## Quoted passage
---+---

But now, in February, 1882, as the last miserable group of colonists huddled on the rain-soaked shore, thirty-five were dying of fever and only five were reasonably well. They stalked the tiny beach and tried to contrive some means of escape. As they plotted, they were watched constantly by Captain Gustave Rabardy, who was more determined than ever that they must remain there and perish.

  Finally, in true French fashion, the settlers convened and solemnly declared themselves the Republic of Port Breton. Thus ended the Kingdom of Nouvelle France. Then, with democratic ardor, they defied Rabardy and his little black girl. They established contact with a planter across the bay at Duke of York Island. When he arrived, they were finally evacuated. There was room on the Port Breton beach for not one more grave, and nobody had the strength to hew a tomb from the solid rock of the mountain slope.

  Captain Rabardy’s resistance had collapsed and, in ungracious surrender, he called his crew back on board and sailed his ship to the plantation on Duke of York Island. Hearing that the three dozen surviving colonists were planning to take the Génil to Australia, he fell ill and sulked in his hammock. Then an incident occurred which has never been explained. A daughter of one of the surviving colonists describes it:

  “On February 15, 1882, about a quarter past ten in the evening, Mr. Farrell [the planter] came on board, and used all his powers of persuasion to induce the captain to come to his residence and enjoy the comforts of a well-appointed home where he could receive proper nursing. Rabardy resisted every argument, every wile advanced by Farrell. The doctor, rather surprised by the pertinacity shown by the planter, was afraid to allow Rabardy to leave the shelter of the ship, for he knew full well the temper of the colonists who had been so cruelly wronged.

  “Next morning the doctor left the Génil to visit his patients on board the pontoon. On his return he was surprised to find the captain’s hammock empty.

  “ ‘Where is Captain Rabardy?’ he asked M. Dessus.

  “ ‘On shore. Mr. Farrell came this morning, and renewed his invitation. He would take no refusal, so finally the captain yielded to his importunity.’ …

  “Although the doctor was uneasy (he could not explain why), he decided to remain on board until after the midday meal. While he was still at luncheon, he heard a voice calling him from afar. He hurried on deck and saw a canoe with Chambaud on board, coming at full speed.

  “ ‘Rabardy is dead!’ shouted the surveyor.

  “ ‘Thank God!’ exclaimed a colonist standing among a group on deck.

  “Without the loss of a second of time the doctor jumped into the canoe, and ten minutes later entered the Farrells’ drawing-room, where the ex-governor of Port Breton lay dead, extended on a couch, his hands hanging limply by his sides. An empty cup, which had evidently been recently washed and dried, was on a small table beside him.

  “The doctor made the necessary examination. Rabardy was indeed dead. Turning to Mr. Farrell, who was watching every movement with the closest attention, the doctor said: ‘I must conduct a postmortem.’

  “To which Mr. Farrell replied: ‘Impossible, in this climate. For reasons that you fully understand, burial cannot be delayed, and must take place before nightfall.’

  “Much against the doctor’s will, arrangements were made for a speedy interment. By three o’clock all was ready; the pastor, the bier, the candles, and three canoes to convoy the cortege to the neighboring island-cemetery.

---+---

## Directions
(A) In the Port Breton account, what did the settlers declare themselves when they convened?
(B) Rewrite the Port Breton account between "But now, in" and "there and perish.", inclusive, with "fever" replaced by "dysentery".

## Source information
---+---

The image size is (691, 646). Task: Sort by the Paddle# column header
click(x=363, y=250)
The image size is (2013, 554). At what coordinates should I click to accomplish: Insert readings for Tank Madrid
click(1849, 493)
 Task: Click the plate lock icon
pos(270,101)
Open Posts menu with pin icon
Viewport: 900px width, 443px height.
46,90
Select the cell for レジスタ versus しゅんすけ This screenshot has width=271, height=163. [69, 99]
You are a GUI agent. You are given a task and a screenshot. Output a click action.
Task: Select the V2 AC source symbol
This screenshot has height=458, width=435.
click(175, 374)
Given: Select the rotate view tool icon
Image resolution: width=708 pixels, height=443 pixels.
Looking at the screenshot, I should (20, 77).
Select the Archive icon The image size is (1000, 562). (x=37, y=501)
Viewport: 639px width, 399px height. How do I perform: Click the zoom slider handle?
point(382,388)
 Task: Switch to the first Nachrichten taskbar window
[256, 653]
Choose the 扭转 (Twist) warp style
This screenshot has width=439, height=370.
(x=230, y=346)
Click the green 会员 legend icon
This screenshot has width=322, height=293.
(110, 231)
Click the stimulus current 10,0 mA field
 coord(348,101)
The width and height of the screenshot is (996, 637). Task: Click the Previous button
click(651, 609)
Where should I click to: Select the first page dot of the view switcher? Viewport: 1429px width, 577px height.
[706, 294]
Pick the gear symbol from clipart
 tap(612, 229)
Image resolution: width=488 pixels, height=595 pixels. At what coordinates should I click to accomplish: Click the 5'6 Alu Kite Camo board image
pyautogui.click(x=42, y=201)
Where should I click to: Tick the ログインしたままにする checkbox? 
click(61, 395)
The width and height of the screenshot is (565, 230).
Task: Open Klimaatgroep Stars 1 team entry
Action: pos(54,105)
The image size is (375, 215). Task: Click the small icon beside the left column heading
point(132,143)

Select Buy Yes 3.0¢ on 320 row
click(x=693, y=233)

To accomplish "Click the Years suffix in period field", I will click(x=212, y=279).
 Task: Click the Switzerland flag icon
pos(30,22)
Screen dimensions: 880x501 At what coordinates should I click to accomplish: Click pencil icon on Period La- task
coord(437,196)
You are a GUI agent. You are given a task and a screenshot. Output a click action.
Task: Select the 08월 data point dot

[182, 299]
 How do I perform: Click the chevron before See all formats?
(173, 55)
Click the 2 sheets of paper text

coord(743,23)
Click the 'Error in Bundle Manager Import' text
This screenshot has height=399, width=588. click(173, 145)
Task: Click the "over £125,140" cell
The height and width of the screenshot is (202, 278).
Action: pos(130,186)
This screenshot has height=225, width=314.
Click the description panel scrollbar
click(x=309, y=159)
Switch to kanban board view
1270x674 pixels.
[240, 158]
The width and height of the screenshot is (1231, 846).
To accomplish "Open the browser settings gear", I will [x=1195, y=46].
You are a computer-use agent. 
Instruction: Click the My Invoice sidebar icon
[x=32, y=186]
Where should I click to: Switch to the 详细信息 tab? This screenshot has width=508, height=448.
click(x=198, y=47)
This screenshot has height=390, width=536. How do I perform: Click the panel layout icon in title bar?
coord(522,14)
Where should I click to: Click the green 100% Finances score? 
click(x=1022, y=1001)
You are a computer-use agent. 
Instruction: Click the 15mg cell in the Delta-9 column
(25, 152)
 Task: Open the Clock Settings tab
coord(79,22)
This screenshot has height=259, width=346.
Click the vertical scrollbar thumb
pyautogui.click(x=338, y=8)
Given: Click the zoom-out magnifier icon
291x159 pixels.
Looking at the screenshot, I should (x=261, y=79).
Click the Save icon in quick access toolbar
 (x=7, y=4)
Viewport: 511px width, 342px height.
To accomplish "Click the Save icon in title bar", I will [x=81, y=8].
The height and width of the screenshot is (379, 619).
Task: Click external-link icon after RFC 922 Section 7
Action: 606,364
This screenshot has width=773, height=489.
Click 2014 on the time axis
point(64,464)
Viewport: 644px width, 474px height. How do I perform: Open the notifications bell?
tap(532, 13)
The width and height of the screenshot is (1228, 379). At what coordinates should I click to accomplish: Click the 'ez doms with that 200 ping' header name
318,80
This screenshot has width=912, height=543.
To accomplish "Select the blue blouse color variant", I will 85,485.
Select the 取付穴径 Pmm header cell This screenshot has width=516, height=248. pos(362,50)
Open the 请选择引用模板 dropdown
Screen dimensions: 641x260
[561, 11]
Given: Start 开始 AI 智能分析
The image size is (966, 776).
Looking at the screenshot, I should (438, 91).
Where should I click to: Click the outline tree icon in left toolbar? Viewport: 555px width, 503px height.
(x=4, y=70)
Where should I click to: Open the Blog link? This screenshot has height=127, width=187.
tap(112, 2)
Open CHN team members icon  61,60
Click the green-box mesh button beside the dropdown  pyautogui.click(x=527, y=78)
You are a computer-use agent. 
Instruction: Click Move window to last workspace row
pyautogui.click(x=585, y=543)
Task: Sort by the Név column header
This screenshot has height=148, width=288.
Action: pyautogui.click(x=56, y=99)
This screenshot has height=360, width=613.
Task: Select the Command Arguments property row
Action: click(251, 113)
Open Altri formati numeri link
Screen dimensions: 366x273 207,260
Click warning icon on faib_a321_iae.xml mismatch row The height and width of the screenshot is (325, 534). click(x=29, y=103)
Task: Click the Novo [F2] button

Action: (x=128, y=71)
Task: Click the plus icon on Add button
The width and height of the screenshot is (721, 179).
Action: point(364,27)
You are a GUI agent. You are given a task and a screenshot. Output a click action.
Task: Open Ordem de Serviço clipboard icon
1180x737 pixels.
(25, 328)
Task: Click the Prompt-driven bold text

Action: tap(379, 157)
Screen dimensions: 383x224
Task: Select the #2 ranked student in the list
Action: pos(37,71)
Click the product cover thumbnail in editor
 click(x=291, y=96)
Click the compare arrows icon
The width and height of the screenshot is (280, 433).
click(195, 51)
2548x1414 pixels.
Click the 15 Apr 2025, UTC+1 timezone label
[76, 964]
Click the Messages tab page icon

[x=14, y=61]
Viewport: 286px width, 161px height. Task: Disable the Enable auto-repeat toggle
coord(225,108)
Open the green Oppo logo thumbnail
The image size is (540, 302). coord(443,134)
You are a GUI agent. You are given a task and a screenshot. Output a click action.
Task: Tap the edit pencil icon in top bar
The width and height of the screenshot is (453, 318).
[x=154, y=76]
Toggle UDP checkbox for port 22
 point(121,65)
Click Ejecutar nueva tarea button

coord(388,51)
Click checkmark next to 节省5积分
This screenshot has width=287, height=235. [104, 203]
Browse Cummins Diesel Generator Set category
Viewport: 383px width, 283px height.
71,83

---+---

## Answers to the problems
(A) The Republic of Port Breton.

(B)
But now, in February, 1882, as the last miserable group of colonists huddled on the rain-soaked shore, thirty-five were dying of dysentery and only five were reasonably well. They stalked the tiny beach and tried to contrive some means of escape. As they plotted, they were watched constantly by Captain Gustave Rabardy, who was more determined than ever that they must remain there and perish.